Pour la première fois à Paris, une exposition réunit des portraits dessinés et sculptés d’Henri Rol-Tanguy, héros de la Libération de Paris, réalisés par Alberto Giacometti juste après la guerre.
Ce travail méconnu forme un ensemble homogène qui témoigne des variétés d’approches et de formes avec lesquelles l’artiste aborde son sujet, tout en rappelant le contexte historique dans lequel ces œuvres ont été créées. L’exposition « Rol-Tanguy par Giacometti » dévoile une quarantaine de pièces, fruits de la rencontre des deux hommes dans la période particulière de l’année 1946, un an et demi après la Libération de Paris.

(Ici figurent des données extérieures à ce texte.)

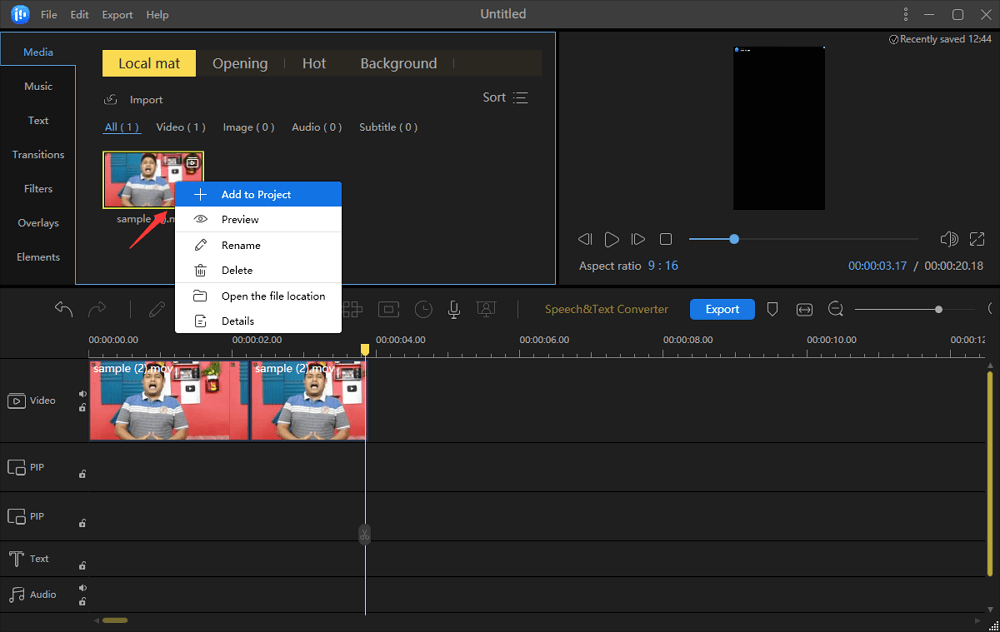Mute the Audio track

click(x=83, y=588)
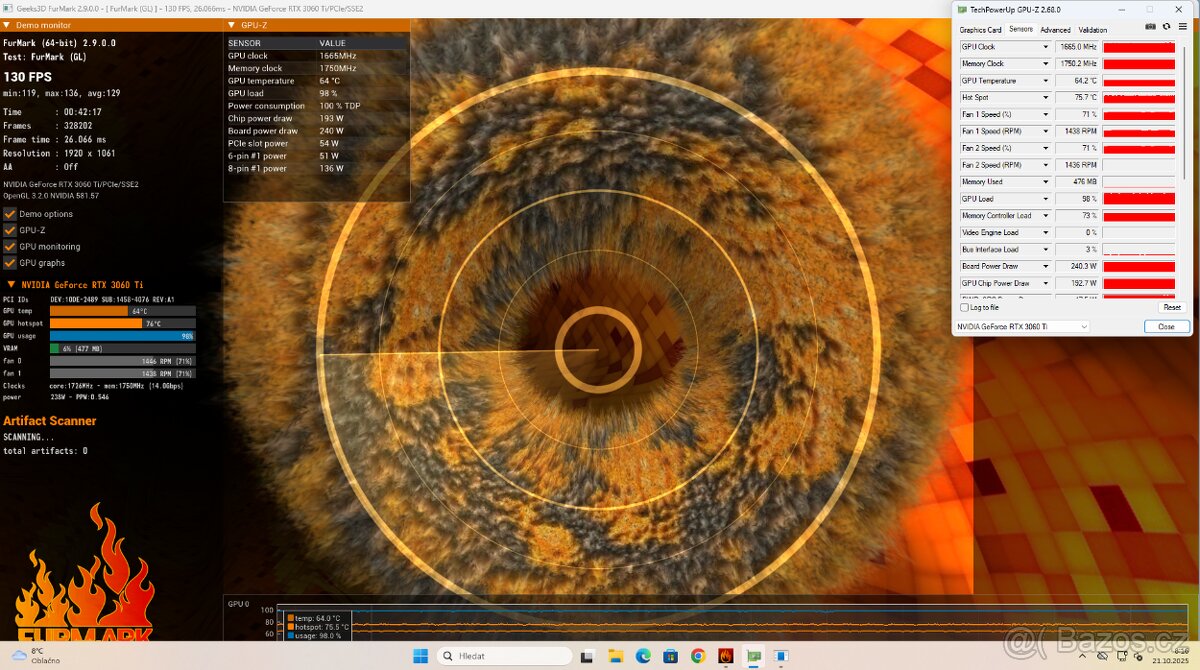This screenshot has height=670, width=1200.
Task: Open Google Chrome from the taskbar
Action: (698, 657)
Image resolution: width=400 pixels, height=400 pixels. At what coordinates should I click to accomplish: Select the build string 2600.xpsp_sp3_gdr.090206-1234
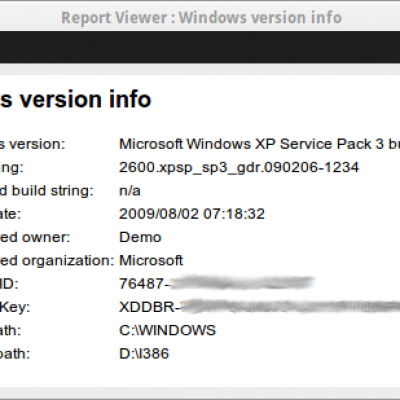pyautogui.click(x=239, y=168)
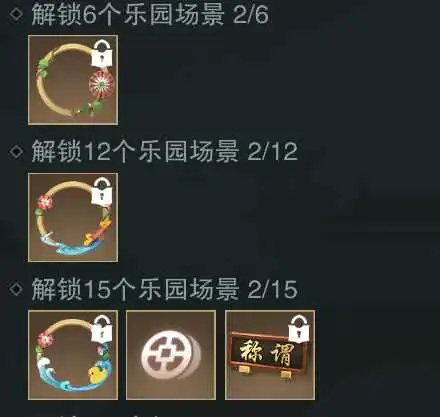Open the wave-and-flower avatar frame reward
This screenshot has width=440, height=417.
[73, 217]
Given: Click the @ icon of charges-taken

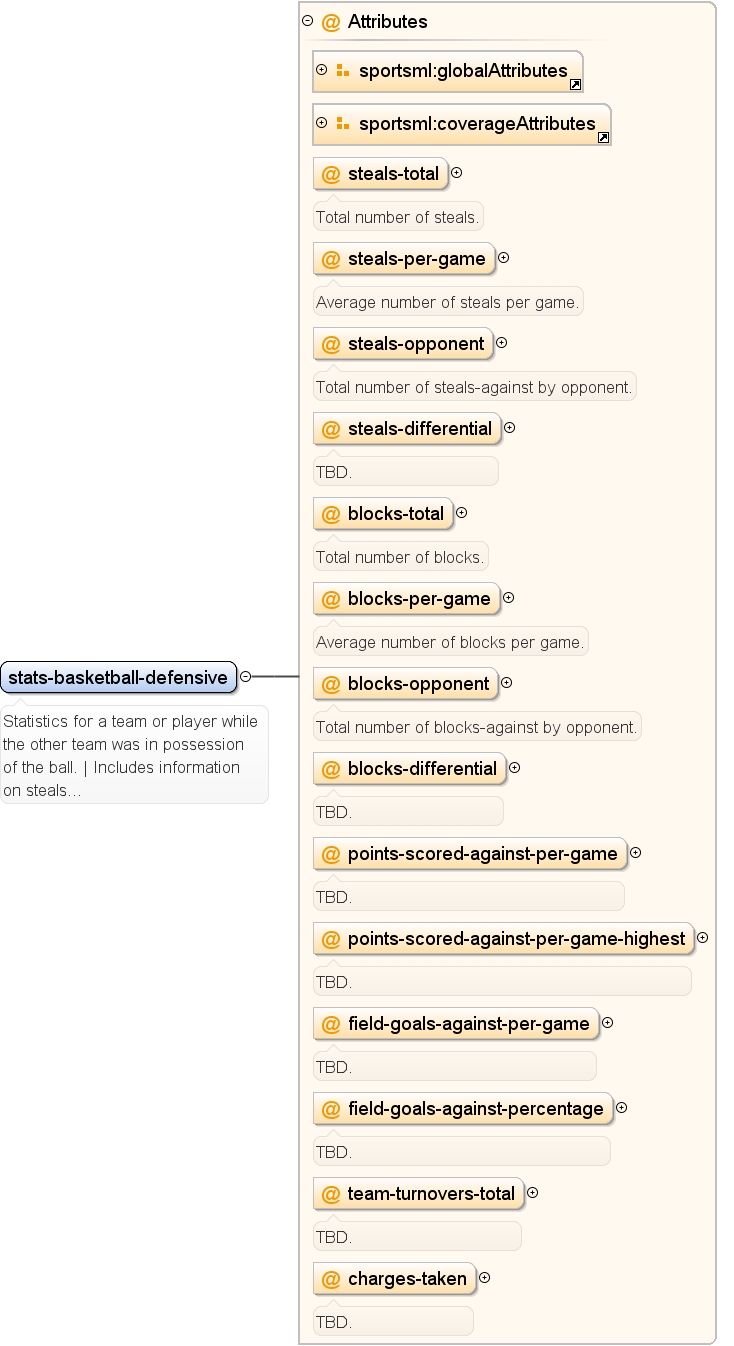Looking at the screenshot, I should pos(331,1279).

Une douzaine de dessins, esquisses préparatoires, œuvres en elles-mêmes et 17 sculptures de petit format illustrent la recherche esthétique et conceptuelle d’Alberto Giacometti, le rapport de l’artiste à la représentation de la tête de son modèle, le passage de l’homme public à l’homme « monument ».

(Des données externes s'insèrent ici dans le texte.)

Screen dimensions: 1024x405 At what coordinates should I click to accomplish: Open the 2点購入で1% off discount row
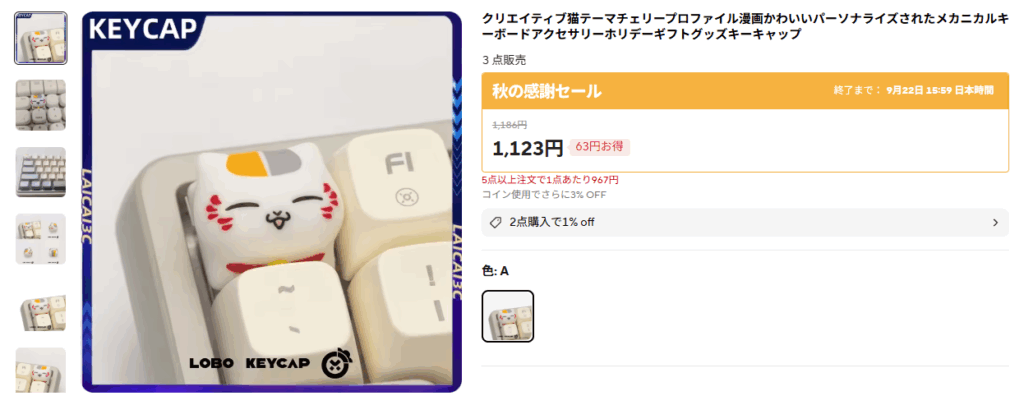[x=745, y=223]
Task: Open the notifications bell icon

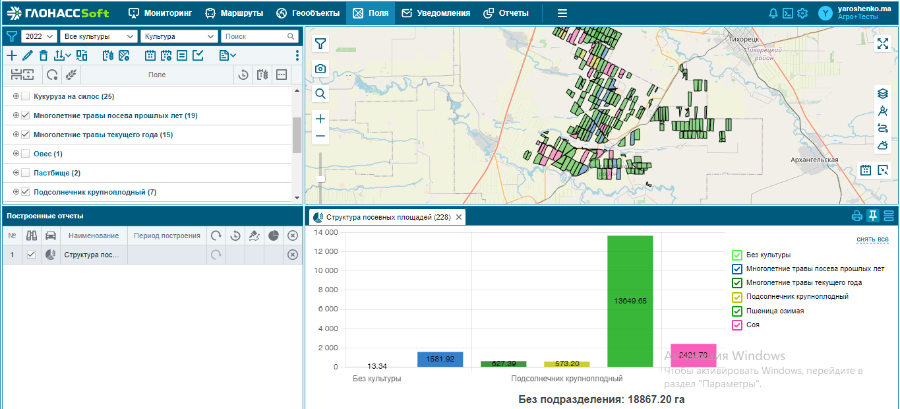Action: [773, 13]
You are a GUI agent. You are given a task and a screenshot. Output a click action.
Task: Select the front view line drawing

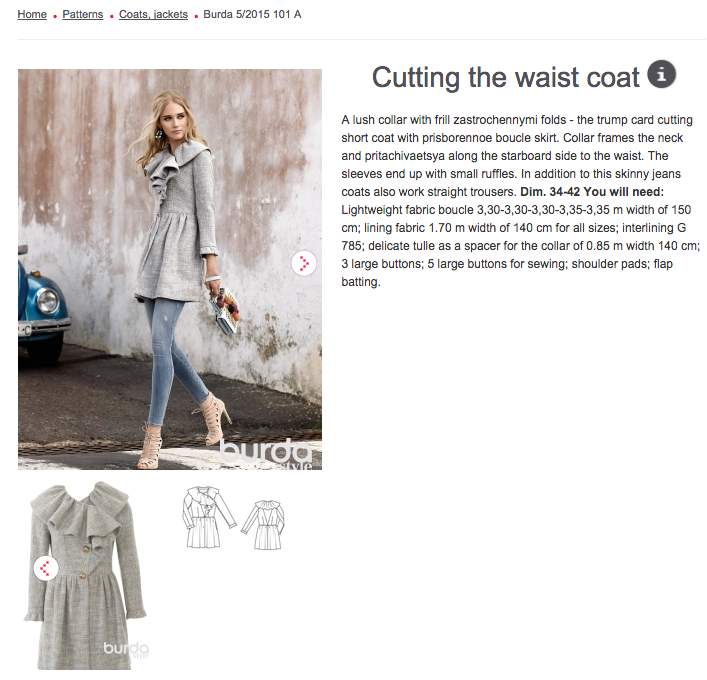[209, 517]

L’exposition sera presentée au musée de la Libération de Paris-musée du général Leclerc-musée Jean Moulin, juste au-dessus des lieux qui abritèrent le poste de commandement régional FFI à la Libération de Paris, d’où furent envoyés les ordres du « colonel Rol »
1946 : Deux hommes, une rencontre
C’est probablement en vue de la préparation de l’exposition intitulée « Art et Résistance », en 1946 au Palais de Tokyo, que Louis Aragon propose à Giacometti de faire le portrait de Rol-Tanguy et provoque la rencontre entre ces deux hommes d’exception. Giacometti, ami d’Aragon depuis les années 1930, ne cache pas sa sympathie pour les idées communistes, sans avoir jamais adhéré au Parti.

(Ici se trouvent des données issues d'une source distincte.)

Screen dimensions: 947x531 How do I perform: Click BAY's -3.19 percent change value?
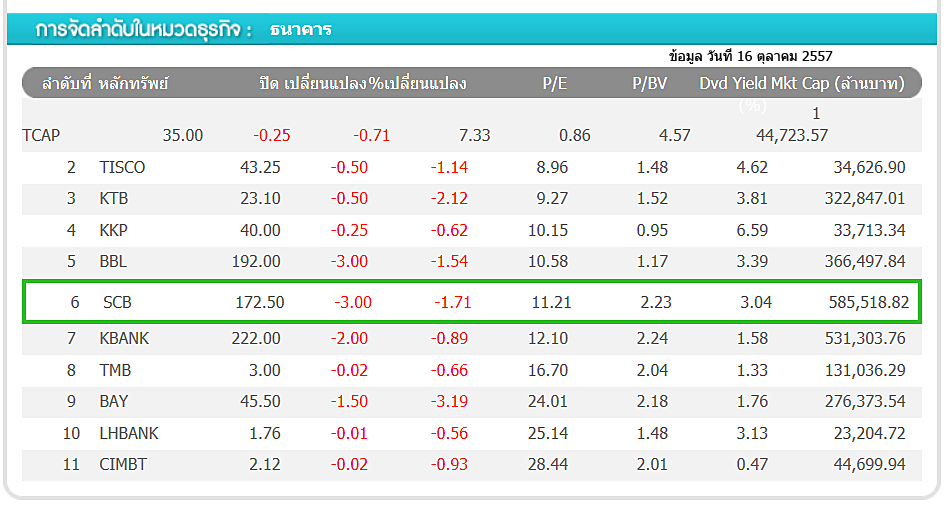pyautogui.click(x=449, y=402)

L’artiste est de retour de sa Suisse natale, où il a passé quelques années durant l’Occupation, sans pouvoir retourner dans son atelier du 14e arrondissement. Ses liens avec le milieu artistique se sont distendus, mais cette commande et d’autres le replacent dans une dynamique créative, comme en témoignent les photographes célèbres représentant l’artiste et ses œuvres dans son atelier.
Henri Tanguy, alias le « colonel Rol », est un résistant communiste ayant participé activement à la Libération de Paris en tant que chef des Forces françaises de l’Intérieur de la région parisienne (FFI). Il a travaillé à coordonner leur action durant les journées qui précédèrent la Libération depuis son PC situé sous le Laboratoire d’essai des matériaux, à la place duquel le musée est aujourd’hui installé.
La recherche esthétique
Alberto Giacometti est fortement inspiré par la tête de ce « monument » qu’est devenu le colonel Rol-Tanguy. Les recherches de l’artiste sur la représentation humaine et notamment les têtes datent d’avant la guerre (1935 – 1940) et se poursuivent à son retour en France. Retravaillant encore et toujours la figure humaine, Giacometti s’empare ainsi de la commande du portrait de Rol-Tanguy pour la transformer en un véritable terrain d’expérimentation et d’essai.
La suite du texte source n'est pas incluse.